What to produce: All of the records must be restated exactly, with every line complete.

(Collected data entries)
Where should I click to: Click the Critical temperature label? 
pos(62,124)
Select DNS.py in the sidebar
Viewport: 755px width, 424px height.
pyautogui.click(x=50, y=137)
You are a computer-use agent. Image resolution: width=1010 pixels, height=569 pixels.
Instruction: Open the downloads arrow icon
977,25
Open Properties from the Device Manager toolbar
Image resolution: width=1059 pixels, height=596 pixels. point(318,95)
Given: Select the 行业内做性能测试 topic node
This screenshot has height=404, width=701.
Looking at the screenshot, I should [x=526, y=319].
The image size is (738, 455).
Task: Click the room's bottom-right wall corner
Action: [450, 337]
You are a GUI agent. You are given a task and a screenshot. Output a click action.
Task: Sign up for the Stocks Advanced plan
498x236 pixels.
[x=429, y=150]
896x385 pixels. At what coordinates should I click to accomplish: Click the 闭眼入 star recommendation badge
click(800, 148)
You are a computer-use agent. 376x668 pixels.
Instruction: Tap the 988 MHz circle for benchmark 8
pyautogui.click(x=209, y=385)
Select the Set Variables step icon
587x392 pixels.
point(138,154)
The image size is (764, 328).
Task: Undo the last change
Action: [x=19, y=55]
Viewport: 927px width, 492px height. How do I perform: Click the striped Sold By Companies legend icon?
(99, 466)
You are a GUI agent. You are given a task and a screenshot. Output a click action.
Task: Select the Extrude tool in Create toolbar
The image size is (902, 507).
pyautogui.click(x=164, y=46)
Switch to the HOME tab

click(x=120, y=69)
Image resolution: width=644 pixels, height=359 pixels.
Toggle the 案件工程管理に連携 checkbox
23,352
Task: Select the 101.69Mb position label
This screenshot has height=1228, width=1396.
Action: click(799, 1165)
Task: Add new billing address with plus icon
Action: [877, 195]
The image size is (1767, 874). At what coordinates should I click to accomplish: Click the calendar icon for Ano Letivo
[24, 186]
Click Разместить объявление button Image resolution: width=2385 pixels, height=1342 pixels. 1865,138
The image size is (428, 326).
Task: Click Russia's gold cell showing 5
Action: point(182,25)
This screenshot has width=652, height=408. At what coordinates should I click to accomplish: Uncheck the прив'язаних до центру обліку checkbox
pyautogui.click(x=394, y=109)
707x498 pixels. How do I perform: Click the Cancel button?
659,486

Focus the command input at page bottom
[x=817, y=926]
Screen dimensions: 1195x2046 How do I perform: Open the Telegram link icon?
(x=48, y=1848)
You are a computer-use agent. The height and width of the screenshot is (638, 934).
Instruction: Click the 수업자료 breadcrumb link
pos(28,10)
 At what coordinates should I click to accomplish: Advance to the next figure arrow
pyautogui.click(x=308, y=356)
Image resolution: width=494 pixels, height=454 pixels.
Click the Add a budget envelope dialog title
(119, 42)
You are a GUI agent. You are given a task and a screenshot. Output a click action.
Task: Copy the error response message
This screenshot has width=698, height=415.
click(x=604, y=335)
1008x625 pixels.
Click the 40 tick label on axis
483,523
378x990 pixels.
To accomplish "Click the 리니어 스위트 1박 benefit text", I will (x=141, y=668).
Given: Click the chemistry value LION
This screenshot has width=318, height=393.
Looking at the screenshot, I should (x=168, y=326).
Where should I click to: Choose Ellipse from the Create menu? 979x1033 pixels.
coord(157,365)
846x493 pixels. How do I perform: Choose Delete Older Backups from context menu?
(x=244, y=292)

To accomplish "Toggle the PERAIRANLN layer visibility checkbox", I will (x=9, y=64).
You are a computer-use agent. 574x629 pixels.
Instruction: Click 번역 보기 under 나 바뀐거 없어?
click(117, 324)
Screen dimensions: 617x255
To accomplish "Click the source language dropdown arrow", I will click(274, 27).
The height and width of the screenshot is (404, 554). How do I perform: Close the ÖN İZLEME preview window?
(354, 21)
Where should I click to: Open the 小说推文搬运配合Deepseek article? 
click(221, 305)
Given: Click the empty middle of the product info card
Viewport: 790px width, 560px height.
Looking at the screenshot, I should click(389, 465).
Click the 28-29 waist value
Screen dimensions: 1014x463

Result of the exercise:
Where should I click to: Click the Critical temperature label? 
pos(62,124)
Select DNS.py in the sidebar
Viewport: 755px width, 424px height.
pyautogui.click(x=50, y=137)
You are a computer-use agent. Image resolution: width=1010 pixels, height=569 pixels.
Instruction: Open the downloads arrow icon
977,25
Open Properties from the Device Manager toolbar
Image resolution: width=1059 pixels, height=596 pixels. point(318,95)
Given: Select the 行业内做性能测试 topic node
This screenshot has height=404, width=701.
Looking at the screenshot, I should [x=526, y=319].
The image size is (738, 455).
Task: Click the room's bottom-right wall corner
Action: [450, 337]
You are a GUI agent. You are given a task and a screenshot. Output a click action.
Task: Sign up for the Stocks Advanced plan
498x236 pixels.
[x=429, y=150]
896x385 pixels. At what coordinates should I click to accomplish: Click the 闭眼入 star recommendation badge
click(800, 148)
You are a computer-use agent. 376x668 pixels.
Instruction: Tap the 988 MHz circle for benchmark 8
pyautogui.click(x=209, y=385)
Select the Set Variables step icon
587x392 pixels.
point(138,154)
The image size is (764, 328).
Task: Undo the last change
Action: [x=19, y=55]
Viewport: 927px width, 492px height. How do I perform: Click the striped Sold By Companies legend icon?
(99, 466)
You are a GUI agent. You are given a task and a screenshot. Output a click action.
Task: Select the Extrude tool in Create toolbar
The image size is (902, 507).
pyautogui.click(x=164, y=46)
Switch to the HOME tab

click(x=120, y=69)
Image resolution: width=644 pixels, height=359 pixels.
Toggle the 案件工程管理に連携 checkbox
23,352
Task: Select the 101.69Mb position label
This screenshot has height=1228, width=1396.
Action: click(799, 1165)
Task: Add new billing address with plus icon
Action: [877, 195]
The image size is (1767, 874). At what coordinates should I click to accomplish: Click the calendar icon for Ano Letivo
[24, 186]
Click Разместить объявление button Image resolution: width=2385 pixels, height=1342 pixels. 1865,138
The image size is (428, 326).
Task: Click Russia's gold cell showing 5
Action: point(182,25)
This screenshot has width=652, height=408. At what coordinates should I click to accomplish: Uncheck the прив'язаних до центру обліку checkbox
pyautogui.click(x=394, y=109)
707x498 pixels. How do I perform: Click the Cancel button?
659,486

Focus the command input at page bottom
[x=817, y=926]
Screen dimensions: 1195x2046 How do I perform: Open the Telegram link icon?
(x=48, y=1848)
You are a computer-use agent. The height and width of the screenshot is (638, 934).
Instruction: Click the 수업자료 breadcrumb link
pos(28,10)
 At what coordinates should I click to accomplish: Advance to the next figure arrow
pyautogui.click(x=308, y=356)
Image resolution: width=494 pixels, height=454 pixels.
Click the Add a budget envelope dialog title
(119, 42)
You are a GUI agent. You are given a task and a screenshot. Output a click action.
Task: Copy the error response message
This screenshot has width=698, height=415.
click(x=604, y=335)
1008x625 pixels.
Click the 40 tick label on axis
483,523
378x990 pixels.
To accomplish "Click the 리니어 스위트 1박 benefit text", I will (x=141, y=668).
Given: Click the chemistry value LION
This screenshot has width=318, height=393.
Looking at the screenshot, I should (x=168, y=326).
Where should I click to: Choose Ellipse from the Create menu? 979x1033 pixels.
coord(157,365)
846x493 pixels. How do I perform: Choose Delete Older Backups from context menu?
(x=244, y=292)

To accomplish "Toggle the PERAIRANLN layer visibility checkbox", I will (x=9, y=64).
You are a computer-use agent. 574x629 pixels.
Instruction: Click 번역 보기 under 나 바뀐거 없어?
click(117, 324)
Screen dimensions: 617x255
To accomplish "Click the source language dropdown arrow", I will click(274, 27).
The height and width of the screenshot is (404, 554). How do I perform: Close the ÖN İZLEME preview window?
(354, 21)
Where should I click to: Open the 小说推文搬运配合Deepseek article? 
click(221, 305)
Given: Click the empty middle of the product info card
Viewport: 790px width, 560px height.
Looking at the screenshot, I should click(389, 465).
Click the 28-29 waist value
Screen dimensions: 1014x463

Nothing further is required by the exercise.